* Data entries
>>>>

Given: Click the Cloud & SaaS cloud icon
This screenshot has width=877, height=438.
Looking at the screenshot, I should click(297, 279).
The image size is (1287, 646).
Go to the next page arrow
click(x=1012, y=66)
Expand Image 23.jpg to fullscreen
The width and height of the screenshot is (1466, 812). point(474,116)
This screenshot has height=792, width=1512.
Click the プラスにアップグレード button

<<<<
>>>>

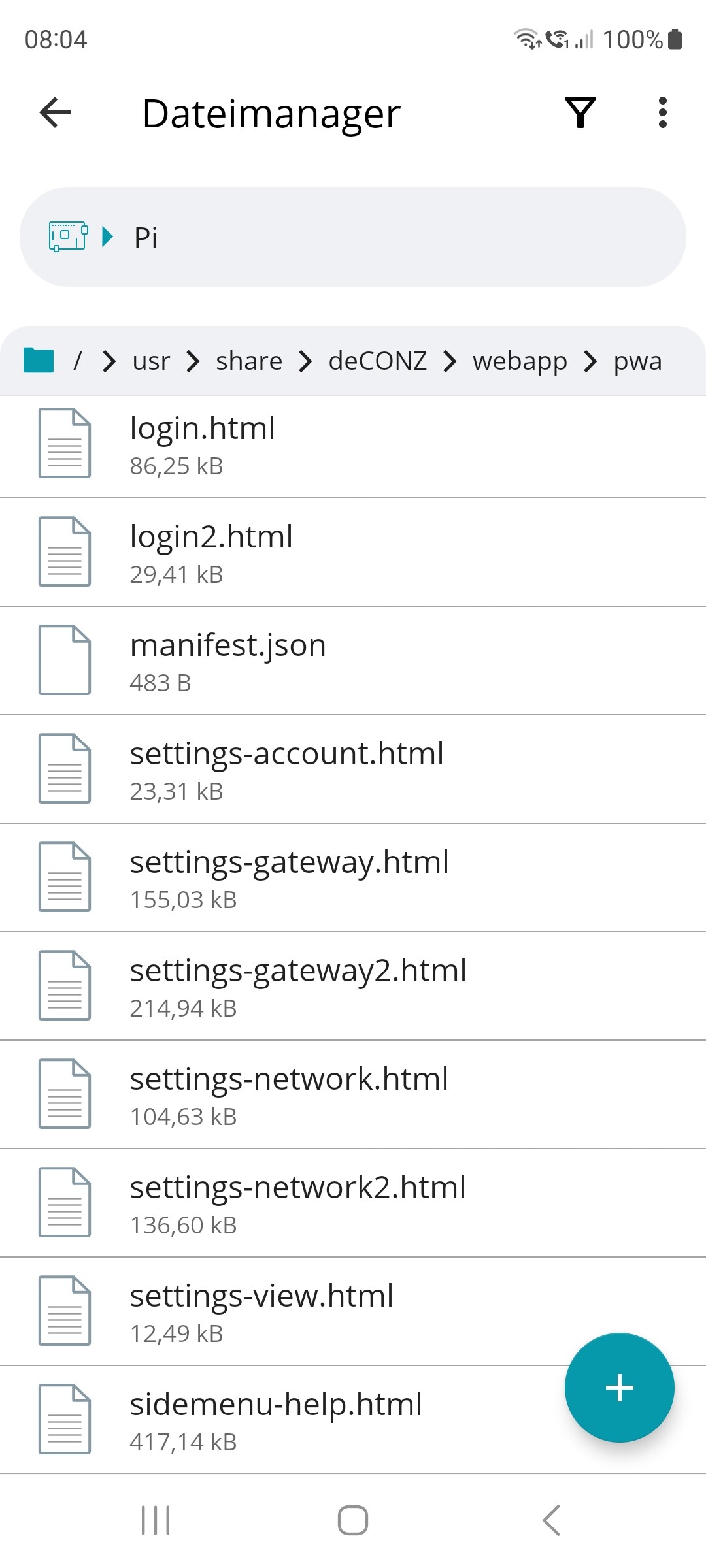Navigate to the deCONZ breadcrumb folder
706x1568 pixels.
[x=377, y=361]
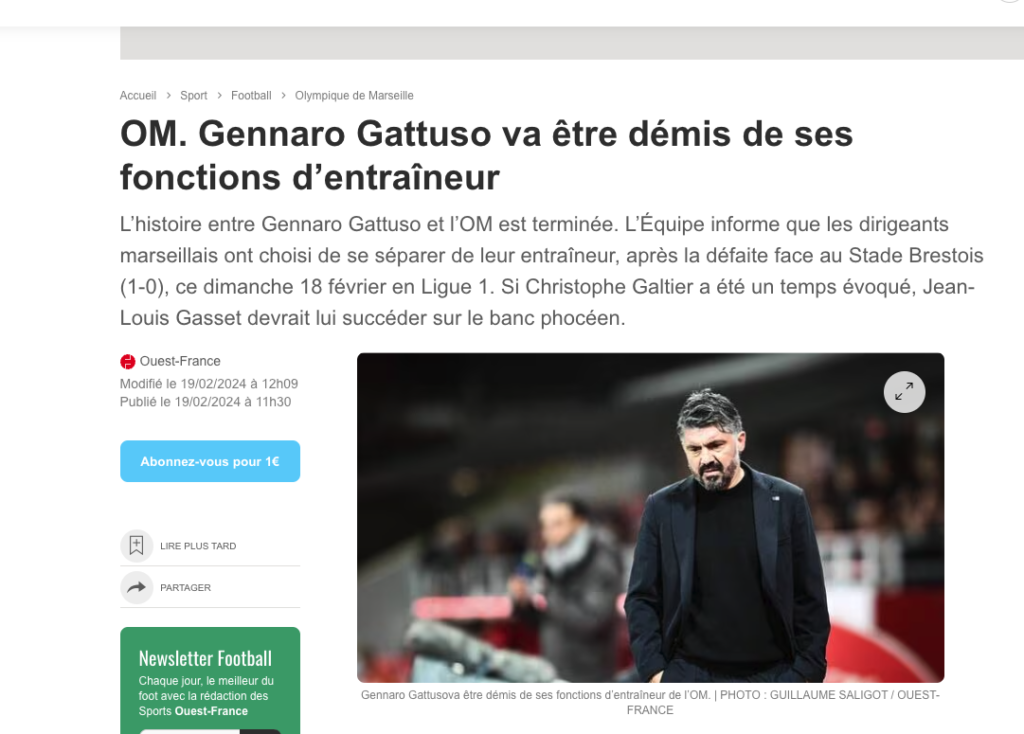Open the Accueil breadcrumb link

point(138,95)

<<<<

* Assignment
All that belongs in your answer is the stretch of entries above from the line with "Expand Image 23.jpg to fullscreen" through the line with "Click the プラスにアップグレード button", printed exactly.

* Answer
Expand Image 23.jpg to fullscreen
The width and height of the screenshot is (1466, 812). point(474,116)
This screenshot has height=792, width=1512.
Click the プラスにアップグレード button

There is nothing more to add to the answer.